**PROMPT:** Each line below from the one containing "This screenshot has width=626, height=427." through the one containing "Task: Jump to last clipboard page" is to be given again exactly, and no line outside that span.
▬▬▬▬▬▬
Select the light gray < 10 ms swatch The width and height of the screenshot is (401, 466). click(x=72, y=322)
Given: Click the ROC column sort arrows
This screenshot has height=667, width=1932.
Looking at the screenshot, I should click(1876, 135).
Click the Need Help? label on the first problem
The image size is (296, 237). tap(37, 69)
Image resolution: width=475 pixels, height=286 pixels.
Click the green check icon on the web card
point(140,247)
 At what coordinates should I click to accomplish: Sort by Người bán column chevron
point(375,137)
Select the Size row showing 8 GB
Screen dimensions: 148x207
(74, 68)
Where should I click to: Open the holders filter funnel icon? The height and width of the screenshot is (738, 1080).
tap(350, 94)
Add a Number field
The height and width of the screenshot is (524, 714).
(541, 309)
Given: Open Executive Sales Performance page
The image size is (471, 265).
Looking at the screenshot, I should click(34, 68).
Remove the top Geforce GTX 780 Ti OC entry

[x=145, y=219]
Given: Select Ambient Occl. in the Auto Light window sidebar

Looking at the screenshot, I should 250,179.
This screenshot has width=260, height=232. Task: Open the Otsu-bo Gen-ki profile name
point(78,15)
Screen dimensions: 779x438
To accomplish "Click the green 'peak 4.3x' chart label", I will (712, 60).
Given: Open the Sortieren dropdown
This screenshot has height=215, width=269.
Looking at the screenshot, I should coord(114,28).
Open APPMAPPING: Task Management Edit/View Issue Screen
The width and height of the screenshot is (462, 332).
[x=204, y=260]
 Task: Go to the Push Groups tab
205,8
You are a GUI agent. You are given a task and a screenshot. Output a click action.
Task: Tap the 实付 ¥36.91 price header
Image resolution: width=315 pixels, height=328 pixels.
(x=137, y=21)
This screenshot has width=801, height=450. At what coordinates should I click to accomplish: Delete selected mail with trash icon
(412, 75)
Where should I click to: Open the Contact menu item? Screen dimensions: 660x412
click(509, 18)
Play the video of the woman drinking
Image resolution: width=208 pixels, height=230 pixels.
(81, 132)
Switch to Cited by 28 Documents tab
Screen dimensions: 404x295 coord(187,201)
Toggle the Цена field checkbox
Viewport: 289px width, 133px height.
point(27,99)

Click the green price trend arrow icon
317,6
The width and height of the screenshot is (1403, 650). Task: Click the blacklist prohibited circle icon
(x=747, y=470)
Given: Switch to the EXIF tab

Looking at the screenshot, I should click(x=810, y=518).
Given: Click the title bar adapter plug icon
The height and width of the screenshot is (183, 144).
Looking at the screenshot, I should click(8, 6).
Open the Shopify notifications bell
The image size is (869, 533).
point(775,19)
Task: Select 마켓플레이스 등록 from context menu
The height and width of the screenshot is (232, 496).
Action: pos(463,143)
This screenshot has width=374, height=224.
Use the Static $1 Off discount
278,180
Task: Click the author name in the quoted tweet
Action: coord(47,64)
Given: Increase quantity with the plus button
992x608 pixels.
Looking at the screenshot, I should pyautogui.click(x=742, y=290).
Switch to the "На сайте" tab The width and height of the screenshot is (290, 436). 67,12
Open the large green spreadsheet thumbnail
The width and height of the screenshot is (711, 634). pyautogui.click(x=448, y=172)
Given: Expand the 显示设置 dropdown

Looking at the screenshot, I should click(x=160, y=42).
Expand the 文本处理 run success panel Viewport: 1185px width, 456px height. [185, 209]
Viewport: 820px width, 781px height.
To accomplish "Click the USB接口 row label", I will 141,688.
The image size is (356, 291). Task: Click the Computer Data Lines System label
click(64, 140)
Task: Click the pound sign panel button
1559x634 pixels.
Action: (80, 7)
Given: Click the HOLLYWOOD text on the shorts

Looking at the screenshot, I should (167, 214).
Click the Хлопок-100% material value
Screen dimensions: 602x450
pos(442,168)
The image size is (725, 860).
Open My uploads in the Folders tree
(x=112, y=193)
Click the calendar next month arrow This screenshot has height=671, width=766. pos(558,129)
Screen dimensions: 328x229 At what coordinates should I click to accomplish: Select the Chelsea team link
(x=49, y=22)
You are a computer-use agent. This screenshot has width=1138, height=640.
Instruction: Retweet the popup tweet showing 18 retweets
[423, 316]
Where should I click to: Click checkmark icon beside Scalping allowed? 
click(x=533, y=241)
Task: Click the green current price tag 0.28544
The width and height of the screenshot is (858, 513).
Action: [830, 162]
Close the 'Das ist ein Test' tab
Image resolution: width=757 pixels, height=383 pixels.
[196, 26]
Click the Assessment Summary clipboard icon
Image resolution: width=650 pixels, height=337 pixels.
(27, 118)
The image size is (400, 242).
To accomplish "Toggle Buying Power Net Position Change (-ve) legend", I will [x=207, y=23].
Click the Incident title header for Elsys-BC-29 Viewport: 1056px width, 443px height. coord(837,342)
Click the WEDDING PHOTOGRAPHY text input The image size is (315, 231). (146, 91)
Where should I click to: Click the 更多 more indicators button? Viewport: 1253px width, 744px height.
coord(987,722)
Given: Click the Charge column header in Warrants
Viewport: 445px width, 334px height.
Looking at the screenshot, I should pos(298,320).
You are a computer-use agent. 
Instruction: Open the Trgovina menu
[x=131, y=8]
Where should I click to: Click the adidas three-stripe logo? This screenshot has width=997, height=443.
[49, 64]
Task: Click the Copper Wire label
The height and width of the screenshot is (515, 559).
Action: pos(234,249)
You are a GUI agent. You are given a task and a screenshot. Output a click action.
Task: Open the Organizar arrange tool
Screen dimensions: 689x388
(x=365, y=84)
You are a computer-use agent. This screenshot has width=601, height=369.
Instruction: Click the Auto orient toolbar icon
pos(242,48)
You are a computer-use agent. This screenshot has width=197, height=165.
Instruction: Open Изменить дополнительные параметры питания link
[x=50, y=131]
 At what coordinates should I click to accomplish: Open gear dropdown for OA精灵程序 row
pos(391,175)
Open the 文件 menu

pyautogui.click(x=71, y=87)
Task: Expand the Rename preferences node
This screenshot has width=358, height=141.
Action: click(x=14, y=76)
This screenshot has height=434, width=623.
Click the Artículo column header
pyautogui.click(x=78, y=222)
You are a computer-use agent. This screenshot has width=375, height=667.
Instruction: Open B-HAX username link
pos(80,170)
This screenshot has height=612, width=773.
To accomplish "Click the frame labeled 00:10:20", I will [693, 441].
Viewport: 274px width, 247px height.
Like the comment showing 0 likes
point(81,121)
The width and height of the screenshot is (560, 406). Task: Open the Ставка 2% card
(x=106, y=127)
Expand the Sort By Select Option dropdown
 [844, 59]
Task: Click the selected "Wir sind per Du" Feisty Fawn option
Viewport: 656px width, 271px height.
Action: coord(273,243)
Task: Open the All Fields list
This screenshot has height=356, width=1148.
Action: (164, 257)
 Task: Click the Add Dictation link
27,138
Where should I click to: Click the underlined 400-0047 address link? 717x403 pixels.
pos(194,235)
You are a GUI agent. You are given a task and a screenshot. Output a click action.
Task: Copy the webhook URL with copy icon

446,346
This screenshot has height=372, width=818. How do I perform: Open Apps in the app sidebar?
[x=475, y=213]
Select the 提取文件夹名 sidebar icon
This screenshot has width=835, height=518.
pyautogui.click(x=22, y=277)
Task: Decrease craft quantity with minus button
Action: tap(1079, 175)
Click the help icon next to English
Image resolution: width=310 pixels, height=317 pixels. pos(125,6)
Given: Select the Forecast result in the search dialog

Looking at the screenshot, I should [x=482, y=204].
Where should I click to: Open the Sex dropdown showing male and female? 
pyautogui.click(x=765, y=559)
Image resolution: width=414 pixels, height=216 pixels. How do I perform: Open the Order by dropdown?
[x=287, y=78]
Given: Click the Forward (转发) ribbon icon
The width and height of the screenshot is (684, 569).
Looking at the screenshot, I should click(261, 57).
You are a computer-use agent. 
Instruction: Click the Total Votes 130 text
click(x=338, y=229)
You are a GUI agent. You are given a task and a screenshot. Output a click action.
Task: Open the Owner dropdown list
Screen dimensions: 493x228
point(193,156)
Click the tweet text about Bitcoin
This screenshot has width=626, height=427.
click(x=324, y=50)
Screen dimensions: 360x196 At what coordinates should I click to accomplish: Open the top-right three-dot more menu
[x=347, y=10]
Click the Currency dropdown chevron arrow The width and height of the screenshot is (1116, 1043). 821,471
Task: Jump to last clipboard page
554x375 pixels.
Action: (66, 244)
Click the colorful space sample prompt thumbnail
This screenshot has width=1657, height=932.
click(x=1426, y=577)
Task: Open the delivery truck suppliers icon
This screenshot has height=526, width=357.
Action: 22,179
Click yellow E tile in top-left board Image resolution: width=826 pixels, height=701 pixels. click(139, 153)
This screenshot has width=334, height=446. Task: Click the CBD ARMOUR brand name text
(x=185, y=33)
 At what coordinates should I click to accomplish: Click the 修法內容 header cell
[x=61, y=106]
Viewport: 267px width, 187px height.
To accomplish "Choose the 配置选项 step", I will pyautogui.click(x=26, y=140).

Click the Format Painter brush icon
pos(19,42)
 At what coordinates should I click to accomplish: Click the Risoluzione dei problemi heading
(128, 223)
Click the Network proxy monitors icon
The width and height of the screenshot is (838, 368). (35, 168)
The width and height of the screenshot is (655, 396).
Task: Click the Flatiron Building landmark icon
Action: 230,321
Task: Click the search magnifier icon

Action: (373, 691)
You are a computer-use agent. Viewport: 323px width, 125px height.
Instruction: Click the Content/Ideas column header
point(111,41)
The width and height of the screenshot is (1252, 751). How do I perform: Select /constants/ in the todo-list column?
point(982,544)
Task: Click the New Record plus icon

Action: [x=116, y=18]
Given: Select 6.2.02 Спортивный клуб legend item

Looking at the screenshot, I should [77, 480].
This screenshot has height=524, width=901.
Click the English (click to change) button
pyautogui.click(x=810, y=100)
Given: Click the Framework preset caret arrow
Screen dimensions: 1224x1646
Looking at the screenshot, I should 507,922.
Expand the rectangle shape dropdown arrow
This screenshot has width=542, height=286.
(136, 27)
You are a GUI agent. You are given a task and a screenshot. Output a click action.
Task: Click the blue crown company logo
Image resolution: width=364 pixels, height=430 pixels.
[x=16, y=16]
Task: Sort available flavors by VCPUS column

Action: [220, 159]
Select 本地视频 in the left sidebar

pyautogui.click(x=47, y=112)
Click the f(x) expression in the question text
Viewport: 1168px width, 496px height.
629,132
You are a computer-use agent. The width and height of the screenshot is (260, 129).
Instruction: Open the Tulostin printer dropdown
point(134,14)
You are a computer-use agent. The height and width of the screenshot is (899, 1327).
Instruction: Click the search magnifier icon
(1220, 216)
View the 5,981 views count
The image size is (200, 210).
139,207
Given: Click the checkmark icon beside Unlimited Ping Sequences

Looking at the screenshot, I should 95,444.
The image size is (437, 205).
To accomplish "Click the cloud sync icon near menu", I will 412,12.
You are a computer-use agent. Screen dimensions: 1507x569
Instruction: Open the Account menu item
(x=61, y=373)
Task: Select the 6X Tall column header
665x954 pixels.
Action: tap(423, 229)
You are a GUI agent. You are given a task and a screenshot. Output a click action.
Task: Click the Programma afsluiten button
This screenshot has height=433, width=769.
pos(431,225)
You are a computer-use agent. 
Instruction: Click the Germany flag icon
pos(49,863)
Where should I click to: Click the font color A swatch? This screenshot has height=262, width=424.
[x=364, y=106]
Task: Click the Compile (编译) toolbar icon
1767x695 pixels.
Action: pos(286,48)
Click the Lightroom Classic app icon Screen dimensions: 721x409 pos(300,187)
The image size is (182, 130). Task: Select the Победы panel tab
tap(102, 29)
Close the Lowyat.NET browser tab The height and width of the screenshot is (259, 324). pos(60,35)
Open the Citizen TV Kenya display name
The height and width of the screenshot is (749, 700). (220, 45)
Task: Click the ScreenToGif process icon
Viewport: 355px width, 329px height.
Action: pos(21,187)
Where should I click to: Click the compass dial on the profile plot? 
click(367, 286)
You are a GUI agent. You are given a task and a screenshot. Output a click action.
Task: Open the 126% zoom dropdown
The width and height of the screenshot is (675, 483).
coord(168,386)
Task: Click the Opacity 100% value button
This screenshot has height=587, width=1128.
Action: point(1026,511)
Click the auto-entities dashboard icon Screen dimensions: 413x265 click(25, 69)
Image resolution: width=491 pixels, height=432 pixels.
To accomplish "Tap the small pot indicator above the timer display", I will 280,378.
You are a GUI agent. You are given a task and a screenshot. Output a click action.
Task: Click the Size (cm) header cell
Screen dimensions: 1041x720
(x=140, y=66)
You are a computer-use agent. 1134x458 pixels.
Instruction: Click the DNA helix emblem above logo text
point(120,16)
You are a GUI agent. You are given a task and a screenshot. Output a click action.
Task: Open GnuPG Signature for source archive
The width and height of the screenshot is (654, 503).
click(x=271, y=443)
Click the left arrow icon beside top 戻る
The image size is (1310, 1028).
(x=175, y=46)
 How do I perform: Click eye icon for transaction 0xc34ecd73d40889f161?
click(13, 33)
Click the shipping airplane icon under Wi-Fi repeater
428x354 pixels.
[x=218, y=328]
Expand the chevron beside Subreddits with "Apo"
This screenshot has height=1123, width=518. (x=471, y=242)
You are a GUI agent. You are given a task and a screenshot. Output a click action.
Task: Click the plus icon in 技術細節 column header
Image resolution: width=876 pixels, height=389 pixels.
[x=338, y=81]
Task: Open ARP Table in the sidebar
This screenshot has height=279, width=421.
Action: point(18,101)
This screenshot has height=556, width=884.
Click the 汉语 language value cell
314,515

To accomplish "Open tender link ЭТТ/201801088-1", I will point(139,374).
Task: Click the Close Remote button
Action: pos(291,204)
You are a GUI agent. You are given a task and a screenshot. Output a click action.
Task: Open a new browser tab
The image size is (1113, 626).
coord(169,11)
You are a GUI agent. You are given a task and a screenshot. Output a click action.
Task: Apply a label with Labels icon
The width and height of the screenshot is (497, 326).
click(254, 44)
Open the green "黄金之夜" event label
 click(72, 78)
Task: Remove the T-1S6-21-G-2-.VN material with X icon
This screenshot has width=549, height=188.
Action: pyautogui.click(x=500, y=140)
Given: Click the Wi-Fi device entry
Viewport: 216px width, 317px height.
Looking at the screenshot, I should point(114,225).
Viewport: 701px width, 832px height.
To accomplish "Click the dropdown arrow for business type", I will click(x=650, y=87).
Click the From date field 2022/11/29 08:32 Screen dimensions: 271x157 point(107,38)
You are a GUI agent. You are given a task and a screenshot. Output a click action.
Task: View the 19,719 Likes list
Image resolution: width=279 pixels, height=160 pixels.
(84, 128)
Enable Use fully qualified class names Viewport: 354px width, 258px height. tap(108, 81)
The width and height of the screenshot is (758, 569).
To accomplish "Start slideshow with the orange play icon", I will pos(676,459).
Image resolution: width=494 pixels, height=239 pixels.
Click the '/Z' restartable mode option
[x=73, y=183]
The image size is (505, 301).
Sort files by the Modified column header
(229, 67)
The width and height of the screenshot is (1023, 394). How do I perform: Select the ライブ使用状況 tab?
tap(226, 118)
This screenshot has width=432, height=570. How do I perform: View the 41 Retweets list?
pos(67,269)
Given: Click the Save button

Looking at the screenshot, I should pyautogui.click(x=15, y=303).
▬▬▬▬▬▬
**ANSWER SECTION:**
This screenshot has width=626, height=427.
click(x=324, y=50)
Screen dimensions: 360x196 At what coordinates should I click to accomplish: Open the top-right three-dot more menu
[x=347, y=10]
Click the Currency dropdown chevron arrow The width and height of the screenshot is (1116, 1043). 821,471
Task: Jump to last clipboard page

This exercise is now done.